Industry would be more comfortable if there was a more rigorous approach for parliamentarians to get involved in the setting of the rules for the system—it is not just us saying this, but industry, and both sides of it. As in the rest of the Bill, the Government propose nothing on parliamentary oversight or scrutiny of the TRA. Yet again, they want to make decisions that will have profound impacts—on key sectors of industry, on thousands of jobs and on the regions and nations—behind closed doors, without scrutiny and without accountability to Parliament. Unless that scrutiny is there in law, there is no guarantee that it will happen.
Giving parliamentarians an oversight power over the work of the TRA would ensure proper scrutiny and accountability. A weak trade remedies regime is of benefit to nobody in our country. If anybody thinks that having a weak regime will open up trade opportunities with international partners, they are mistaken. Partner countries will take advantage of that, once again, and we will see the loss of jobs that we saw in the steel sector in 2015 and 2016. It is only right that this House gets to scrutinise the work of the TRA to ensure that it is doing its job properly.
I recognise the desire of Opposition Members to ensure that our trade remedies system is impartial, objective and transparent. Those have been our guiding principles, too.
That is why we are establishing the Trade Remedies Authority as an arm’s length body and why we will require the TRA to produce a report on the performance of its functions during each financial year, which the Secretary of State must lay before Parliament.

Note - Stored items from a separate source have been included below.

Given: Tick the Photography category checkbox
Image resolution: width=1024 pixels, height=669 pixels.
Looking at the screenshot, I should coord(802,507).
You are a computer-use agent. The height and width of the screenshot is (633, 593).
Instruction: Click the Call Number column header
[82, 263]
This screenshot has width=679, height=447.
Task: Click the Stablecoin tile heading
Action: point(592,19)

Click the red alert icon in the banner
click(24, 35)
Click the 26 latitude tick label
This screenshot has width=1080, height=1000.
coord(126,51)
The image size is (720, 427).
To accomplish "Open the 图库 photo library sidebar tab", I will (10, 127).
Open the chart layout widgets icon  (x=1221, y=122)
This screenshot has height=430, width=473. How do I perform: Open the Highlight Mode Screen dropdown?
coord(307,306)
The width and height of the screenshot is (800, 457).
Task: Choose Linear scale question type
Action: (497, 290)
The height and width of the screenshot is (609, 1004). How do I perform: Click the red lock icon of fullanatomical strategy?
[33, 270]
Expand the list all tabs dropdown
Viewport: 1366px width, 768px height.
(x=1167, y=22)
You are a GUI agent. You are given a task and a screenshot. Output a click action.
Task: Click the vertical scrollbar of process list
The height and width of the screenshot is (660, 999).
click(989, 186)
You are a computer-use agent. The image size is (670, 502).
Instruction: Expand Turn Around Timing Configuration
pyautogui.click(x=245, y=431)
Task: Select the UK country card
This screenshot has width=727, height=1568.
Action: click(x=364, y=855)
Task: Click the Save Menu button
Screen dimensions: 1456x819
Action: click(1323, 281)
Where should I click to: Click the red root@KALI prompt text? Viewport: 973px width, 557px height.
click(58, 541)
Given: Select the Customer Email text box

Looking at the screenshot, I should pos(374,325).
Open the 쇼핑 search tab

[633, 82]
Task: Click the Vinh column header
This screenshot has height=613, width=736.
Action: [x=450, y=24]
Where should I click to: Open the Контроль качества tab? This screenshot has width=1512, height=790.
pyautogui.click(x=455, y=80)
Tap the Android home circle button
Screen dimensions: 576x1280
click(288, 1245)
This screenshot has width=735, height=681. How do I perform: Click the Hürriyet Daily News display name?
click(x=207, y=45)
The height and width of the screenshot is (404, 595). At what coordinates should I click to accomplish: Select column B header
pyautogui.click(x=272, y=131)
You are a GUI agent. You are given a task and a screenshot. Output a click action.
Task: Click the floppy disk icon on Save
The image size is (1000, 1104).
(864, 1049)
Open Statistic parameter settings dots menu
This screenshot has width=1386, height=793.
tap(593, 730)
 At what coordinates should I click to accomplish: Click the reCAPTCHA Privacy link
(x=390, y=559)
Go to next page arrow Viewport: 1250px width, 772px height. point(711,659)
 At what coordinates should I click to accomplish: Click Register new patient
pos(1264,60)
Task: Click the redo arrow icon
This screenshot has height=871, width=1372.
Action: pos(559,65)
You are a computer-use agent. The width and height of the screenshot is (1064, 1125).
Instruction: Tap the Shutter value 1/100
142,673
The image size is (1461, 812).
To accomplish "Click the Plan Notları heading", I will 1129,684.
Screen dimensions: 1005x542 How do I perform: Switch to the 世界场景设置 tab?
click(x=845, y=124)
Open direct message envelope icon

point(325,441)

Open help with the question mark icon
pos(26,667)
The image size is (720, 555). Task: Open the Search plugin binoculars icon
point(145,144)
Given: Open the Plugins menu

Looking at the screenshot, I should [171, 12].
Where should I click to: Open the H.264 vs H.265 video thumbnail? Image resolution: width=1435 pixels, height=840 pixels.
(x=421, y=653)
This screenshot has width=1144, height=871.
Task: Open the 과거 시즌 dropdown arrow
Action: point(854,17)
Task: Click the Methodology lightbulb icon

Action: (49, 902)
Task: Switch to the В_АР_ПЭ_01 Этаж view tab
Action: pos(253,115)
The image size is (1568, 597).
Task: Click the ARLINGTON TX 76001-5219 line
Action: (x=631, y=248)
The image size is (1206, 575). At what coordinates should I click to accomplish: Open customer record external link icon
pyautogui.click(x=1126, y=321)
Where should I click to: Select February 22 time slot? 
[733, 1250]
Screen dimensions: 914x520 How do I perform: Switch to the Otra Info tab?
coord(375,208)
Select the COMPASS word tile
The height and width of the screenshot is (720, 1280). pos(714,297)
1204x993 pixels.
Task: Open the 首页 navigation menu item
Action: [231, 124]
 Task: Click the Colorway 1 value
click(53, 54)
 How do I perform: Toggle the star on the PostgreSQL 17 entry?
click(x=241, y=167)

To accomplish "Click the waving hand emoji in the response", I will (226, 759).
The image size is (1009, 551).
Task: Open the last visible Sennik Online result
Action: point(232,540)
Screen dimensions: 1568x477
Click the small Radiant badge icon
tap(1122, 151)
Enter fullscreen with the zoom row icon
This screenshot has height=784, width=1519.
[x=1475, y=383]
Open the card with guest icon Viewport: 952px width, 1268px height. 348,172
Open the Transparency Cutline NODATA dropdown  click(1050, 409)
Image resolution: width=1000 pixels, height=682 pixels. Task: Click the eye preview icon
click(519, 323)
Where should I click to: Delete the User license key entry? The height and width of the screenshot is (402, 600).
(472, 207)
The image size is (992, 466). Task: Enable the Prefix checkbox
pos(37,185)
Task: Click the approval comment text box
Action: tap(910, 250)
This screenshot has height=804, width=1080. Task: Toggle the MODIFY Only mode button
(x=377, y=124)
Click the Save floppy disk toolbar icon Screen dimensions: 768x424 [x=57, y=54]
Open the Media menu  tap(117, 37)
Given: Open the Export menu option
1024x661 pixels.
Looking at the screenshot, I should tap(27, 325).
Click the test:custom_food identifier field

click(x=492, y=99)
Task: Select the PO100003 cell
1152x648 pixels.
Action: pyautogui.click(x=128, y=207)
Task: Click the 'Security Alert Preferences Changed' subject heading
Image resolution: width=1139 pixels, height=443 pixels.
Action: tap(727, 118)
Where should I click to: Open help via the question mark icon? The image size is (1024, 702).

The Bill requires that to be produced
“as soon as reasonably practicable”
after the end of that financial year. That is in line with other arm’s length bodies, such as the Office for Nuclear Regulation and the Nuclear Decommissioning Authority.
Imposing a fixed deadline by which the TRA’s annual report must be laid before Parliament is unnecessary. Prioritising an arbitrary deadline over ensuring a full and detailed report for Parliament and businesses to scrutinise is in no one’s interests. I am sure that the TRA, like all other NDPBs, will use its best endeavours to publish the annual report as quickly as possible following the end of the financial year. It is of course possible that that could be within the timeframe suggested in the proposed amendment. However, the TRA statement of accounts must be certified by the Comptroller and Auditor General before being laid, and that reliance on processes outside the TRA’s direct control makes it unreasonable to set a deadline for publication in statute.
The TRA’s annual report will follow best practice on openness and accountability as set out in the Cabinet Office publication, “Public Bodies: A Guide for Departments”, which provides a clear structure of best practice requirements, although we recognise that these will not be specific to each organisation that they cover. As with all non-departmental public bodies, we expect the TRA to follow best practice for an organisation of its type and to include appropriate performance indicators, rather than that being set by statute. As a new organisation, it is important to ensure that the TRA has the flexibility to develop and adapt these key performance indicators as it settles into its functions and continues engagement with stakeholders.
Amendment 3 focuses on the TRA’s provision of advice and assistance to the Secretary of State regarding international trade disputes. It would require the Secretary of State to share information related to that advice and assistance with Parliament within five days of the TRA’s submitting it to the Secretary of State. Clause 6 sets out the functions of the TRA, allowing it to advise, support and assist the Secretary of State in the conduct of an international dispute, but does not give the TRA responsibility for the handling of international trade disputes. These are, rightly, a matter for the Government to either initiate or to defend.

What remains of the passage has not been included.